Décryptage d’un arrêt récent du Conseil d’Etat qui revient sur la sanction disciplinaire susceptible d’être infligée pour la tenue de propos sexistes et racistes
Un salarié de la société Club Med tenait fréquemment des propos sexistes et racistes, à l’encontre de trois autres salariées.
L’auteur de ces propos étant titulaire de mandats représentatifs, son employeur, qui envisageait de lui infliger la sanction du licenciement, a dû saisir l’inspecteur du travail d’une demande d’autorisation de licenciement pour faute.
L’inspecteur du travail a fait droit à cette demande et a autorisé le licenciement du salarié.
I. – Le choix de la clémence, retenu par le tribunal administratif de Paris et la cour administrative d’appel de Paris
En matière disciplinaire, le juge administratif exerce un contrôle dit « normal ». Celui-ci le conduit à tenir compte de chaque facette du comportement du salarié protégé ou du fonctionnaire, au travail. Pour contrôler la légalité d’une sanction, il tient compte du passé disciplinaire de la personne sanctionnée, des évaluations ou encore de la qualité de son travail
Le tribunal administratif de Paris et la cour administrative d’appel ont tous deux considéré que l’autorisation de licenciement fondé sur ces faits était illégale.
Dans l’arrêt qu’elle avait rendu, tout en énumérant les faits en cause, la cour administrative d’appel de Paris avait retenu que les propos reflétaient « davantage la vulgarité de pensée et la trivialité d’expression de leur auteur qu’une misogynie ou un comportement effectivement discriminatoire » et se trouvaient du reste atténuée par la personnalité de l’intéressé, empreinte d’une certaine « spontanéité » et de « franc-parler », d’une « liberté de ton dans l’entreprise » et d’une réelle « jovialité ».
Là où l’inspecteur du travail avait identifié un comportement grave, les juges du fond identifiaient les traits de la personnalité un peu trop facétieuse d’un salarié.
Et, sur la base de ce raisonnement, la cour administrative d’appel avait retenu que la sanction du licenciement était disproportionnée.
II. – Une gravité suffisante pour justifier un licenciement, selon le Conseil d’Etat
Saisi d’un pourvoi en cassation, le Conseil d’Etat censure ce raisonnement.
Par une décision du 7 octobre 2022, le Conseil d’Etat retient, pour sa part, que, à lui seul, le fait de tenir des comportements « faisant explicitement référence, d’une part, au sexe de salariées et, d’autre part, à leur origine et à leur religion supposées » « brutaux », « déplacés et sexistes » et présentant un caractère blessant pour leurs destinataires était d’une gravité suffisante pour justifier un licenciement.
La tenue de propos racistes et sexistes constitue donc bien un comportement fautif d’une gravité suffisante pour justifier un licenciement.
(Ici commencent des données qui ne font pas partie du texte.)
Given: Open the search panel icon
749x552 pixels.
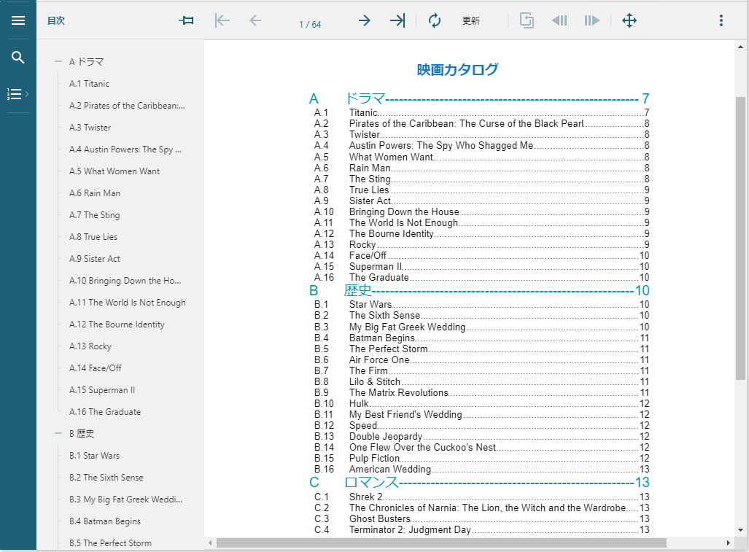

Le Conseil d’Etat a dès lors annulé l’arrêt de la cour administrative d’appel et le jugement du tribunal et confirmé la légalité de l’autorisation de licenciement.
III. – Les comportements racistes et discriminatoires au travail existent-ils vraiment ?
On est désagréablement surpris par le faible nombre de précédents jurisprudentiels portant sur des sanctions infligées en répression de propos racistes (seulement 4 résultats sur base de données Ariane dont le premier date de 1993). On ne trouve, de la même manière, aucun exemple dans lequel une administration aurait été sommée d’accorder la protection fonctionnelle à des agents qui auraient indiqué avoir été victime de comportements racistes ou discriminatoire.
Faut-il y voir le signe (on peut ici faire mine de poser innocemment la question) que les comportements sexistes et racistes sont faiblement poursuivis et réprimés, par l’administration ?
Certains précédents jurisprudentiels font clairement apparaître l’indulgence dont font souvent preuve les administrations en la matière. Une décision récente l’illustre : dans celle-ci, un chef d’escadron d’escadron de gendarmerie contestait la sanction…de blâme (qui est l’une des sanctions les plus légères dans la fonction publique et qui a pour avantage de s’effacer automatiquement au bout de trois ans) qui lui avait été infligée après que 54 témoignages de collègues indiquaient qu’il tenait des « propos misogynes, sexistes, obscènes, racistes et discriminatoires à l’égard des autres gendarmes ».
Un blâme, sérieusement ?
Le racisme au travail figure parmi les grands dénis. Nous ne sommes, dans cette mesure, guère étonnés que le rapport Vigouroux-Roussel sur les discriminations dans la police soit longtemps demeuré confidentiel et n’ait été publiée que grâce au travail opiniâtre des journalistes de mediapart.
Pourtant, la décision du Conseil d’Etat analysée nous apprend qu’il ne faut pas désespérer.